Differential localization of the neurofibromatosis 1 (NF1) gene product, neurofibromin, with the F-actin or microtubule cytoskeleton during differentiation of telencephalic neurons.

摘要

The protein product of the neurofibromatosis 1 gene, neurofibromin, is abundantly expressed in the cerebral cortex during development, but its physiological role remains unknown. To gain insights into the functions of neurofibromin in neurons, we examined patterns of expression and subcellular localization of neurofibromin during neuronal differentiation. Western blot analysis of telencephali homogenates throughout chick embryogenesis revealed that neurofibromin expression increased during embryonic development. Further analysis showed that telencephalic neurons were also enriched in neurofibromin in culture and that a biphasic gain in expression correlated well with both phases of differentiation in culture, first with a massive outgrowth of processes and gains in neurotransmitter phenotype differentiation, and then with synapse formation.

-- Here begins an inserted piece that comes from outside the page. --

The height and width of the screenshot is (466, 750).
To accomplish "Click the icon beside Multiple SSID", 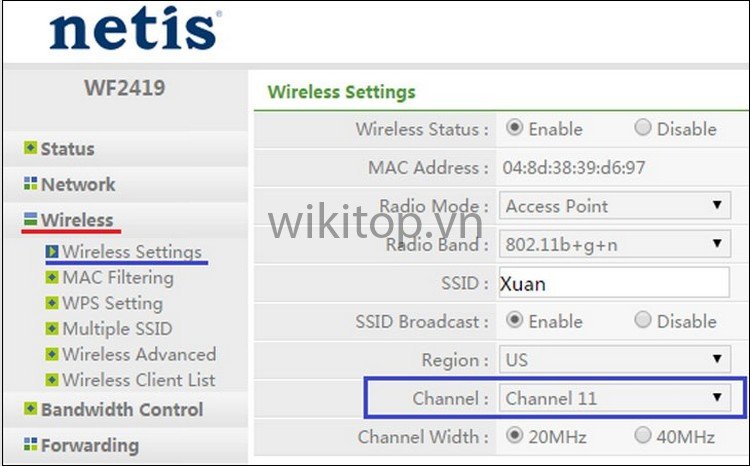I will (x=53, y=329).
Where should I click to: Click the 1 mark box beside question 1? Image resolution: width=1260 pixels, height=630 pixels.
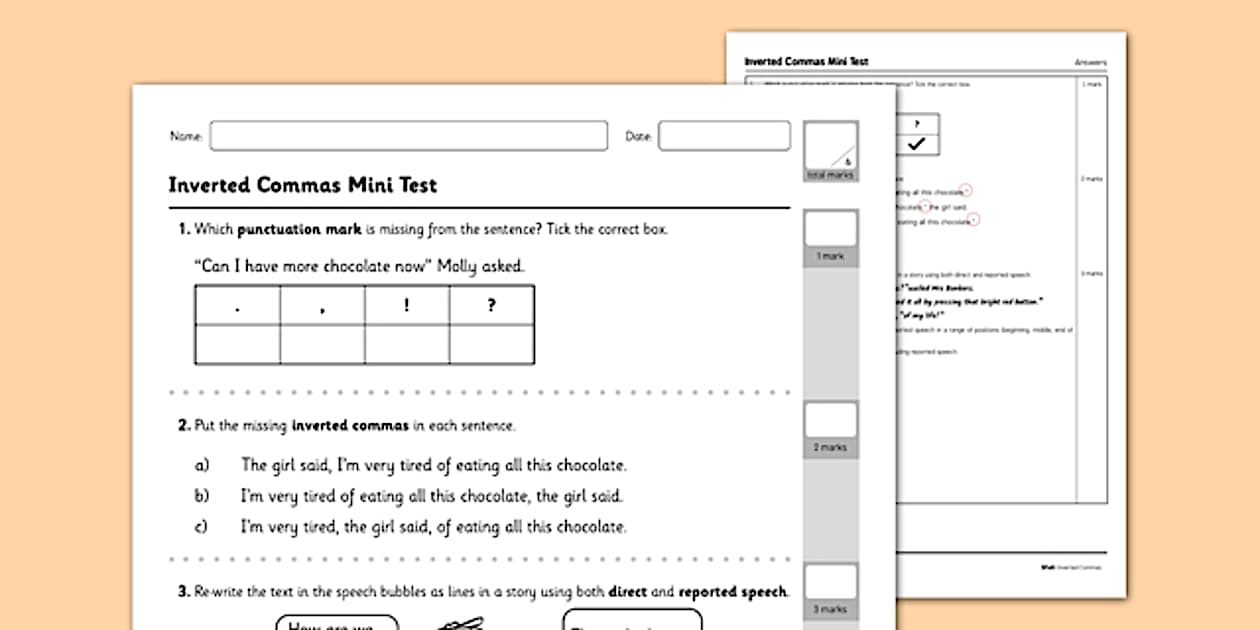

Compared to proteins associated with distinct cytoskeleton systems, the pattern of neurofibromin expression correlated closely with that of the cortical cytoskeleton protein paxillin. Moreover, analysis of immunofluorescence staining of neurofibromin showed that in the presence of a protein crosslinker which preserves both soluble and filamentous cytoskeleton proteins after extraction with Triton X-100, neurofibromin colocalized with F-actin only during the first differentiation phase. This colocalization persisted when the actin cytoskeleton was collapsed with cytochalasin D treatment. In contrast, during the second phase of differentiation neurofibromin colocalized with microtubules, but not F-actin, and the staining pattern was disrupted with nocodazole, but not cytochalasin. A constant finding under all conditions was the presence of neurofibromin in the nucleus, which supports the idea that the bipartite nuclear targeting sequence between residues 2555 and 2572 of neurofibromin may be functional. In summary, we have shown that telencephalic neurons and astroblasts are enriched in neurofibromin and that the subcellular targeting of neurofibromin toward the actin or the microtubule cytoskeleton is developmentally regulated.